Something Yummy This Way Comes… from Japan

I confess I’m a picky eater when it comes to sweets. Unlike my husband, I don’t think that if something contains enough sugar or HFCS, it’s automatically tasty. That’s why I could never imagine myself signing up for any subscription that would not let me chose the products I want. But when I stumbled upon some services that bring authentic Japanese food right from Japan and to my doorstep, I couldn’t walk away without trying them. I also told myself that even if I didn’t like them, it would be a part of my research of Japan for my current novel. After all, you never know what will come in handy.

So far, I’m not disappointed.

For a gourmet

Snakku is a subscription service that will send you almost two pounds of sweets and snacks in their Signature Box every month. For those who just want to try, they also have a smaller Tasting Box for a lesser price. Or you can buy some separate sweets in their shop.

As with many things in Japan, the outward appearance is as important as the content. You can see this in the photo below: the packaging is beautiful. From the box itself to the candy, cookies, and snacks—they do seem to be hand-picked, both for quality and for aesthetic reasons. I highly recommend Snakku to anyone who is not on a sugar-free diet.

Something Sweetened This Way Comes from Japan

For a simpler taste

Something Sweetened This Way Comes from Japan

This box on the left is from Japan Crate, which differs from Snakku in several points:

  1. They offer not only Japanese food, but also other goods from Japan:
    • Sugoi Crate will give you the most variety of snacks and even include a bottle or a can of a drink: soda, juice, or tea.
    • Doki Doki: an assortment of kawaii (cute) things. I can’t tell more because I’m not subscribed (though I might try it out of curiosity). But you can check the previous crates on their site.
    • Kira Kira: various beauty products. Japan is famous for its quality cosmetics, especially for those made for the inner market.
    • Umai Crate: a box of instant noodles (soba, ramen, etc).
    • Gacha Gacha: small toys from vending machines.
  2. The quality of the food items is not as high as in Snakku boxes. By this I mean that you can easily see yourself giving almost anything from a Snakku box as a birthday present to an adult. The stuff in Japan Crates is rather of a junk-food style you can imagine yourself grabbing from a Walmart shelf.
  3. Japan Crate boxes are cheaper: $25-35 in comparison to $40 for the Snakku Signature box.

Some thoughts on Japanese food

I think that these two services show two sides of Japan (of which there are many).

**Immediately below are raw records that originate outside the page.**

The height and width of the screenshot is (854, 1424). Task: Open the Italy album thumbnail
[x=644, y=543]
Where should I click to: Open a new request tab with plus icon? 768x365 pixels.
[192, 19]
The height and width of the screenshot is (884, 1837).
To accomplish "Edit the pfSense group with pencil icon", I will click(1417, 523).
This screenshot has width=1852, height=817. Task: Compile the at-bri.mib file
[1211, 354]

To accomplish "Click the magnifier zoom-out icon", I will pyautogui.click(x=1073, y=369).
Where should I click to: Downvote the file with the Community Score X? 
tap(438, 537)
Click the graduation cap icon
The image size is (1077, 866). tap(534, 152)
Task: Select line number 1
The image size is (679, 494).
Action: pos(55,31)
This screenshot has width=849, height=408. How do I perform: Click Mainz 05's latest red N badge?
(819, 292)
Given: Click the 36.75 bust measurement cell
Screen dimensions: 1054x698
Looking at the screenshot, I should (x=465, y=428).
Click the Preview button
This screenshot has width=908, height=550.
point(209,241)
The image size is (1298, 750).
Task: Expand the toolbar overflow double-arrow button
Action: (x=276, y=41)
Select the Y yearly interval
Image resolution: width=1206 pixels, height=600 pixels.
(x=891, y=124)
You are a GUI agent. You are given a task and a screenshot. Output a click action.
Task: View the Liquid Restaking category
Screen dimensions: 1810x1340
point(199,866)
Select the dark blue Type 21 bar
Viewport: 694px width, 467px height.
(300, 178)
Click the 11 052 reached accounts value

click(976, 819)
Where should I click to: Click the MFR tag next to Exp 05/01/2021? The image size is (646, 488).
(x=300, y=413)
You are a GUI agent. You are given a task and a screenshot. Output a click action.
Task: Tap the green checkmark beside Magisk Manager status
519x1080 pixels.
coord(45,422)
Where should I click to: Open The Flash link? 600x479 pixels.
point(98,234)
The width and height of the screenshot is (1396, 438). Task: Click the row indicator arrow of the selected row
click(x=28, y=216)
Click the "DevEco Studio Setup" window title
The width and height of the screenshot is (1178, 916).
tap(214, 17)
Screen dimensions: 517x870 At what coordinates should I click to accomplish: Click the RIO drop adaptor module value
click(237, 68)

One is of Japan as a mecca for a foodie, a country of premium-quality food with notorious devotion to pleasing customers and attention to freshness, seasonality, and beauty. The other is of lower-brow, common-folk stuff, which also seems to have the same devotion: a common Japanese conbini (convenience store) is stocked with fresh (restocked up to several times a day) prepackaged food—sandwiches, onigiri, and bento boxes with seasonal ingredients.

It doesn’t mean that all Japanese food is healthy. Deep-fried food is common, and some regional delicatessens like kakuni (braised pork belly) can kill you just by thinking about their calories. But freshness, seasonality, and small portions make even the ‘junkier’ part of Japanese cuisine better than food in general in some other countries (let’s not point fingers).

Another thing that I noticed is how creative some of the snacks are. Sure, a lot of premium sweets are simple and probably take pride in being simply delicious, made only with several natural ingredients. But if you want to see a cookie ornated with a real dried shrimp, strawberry-flavored potato chips, or sandwich with noodles (yakisoba pan)—that’s Japanese food too.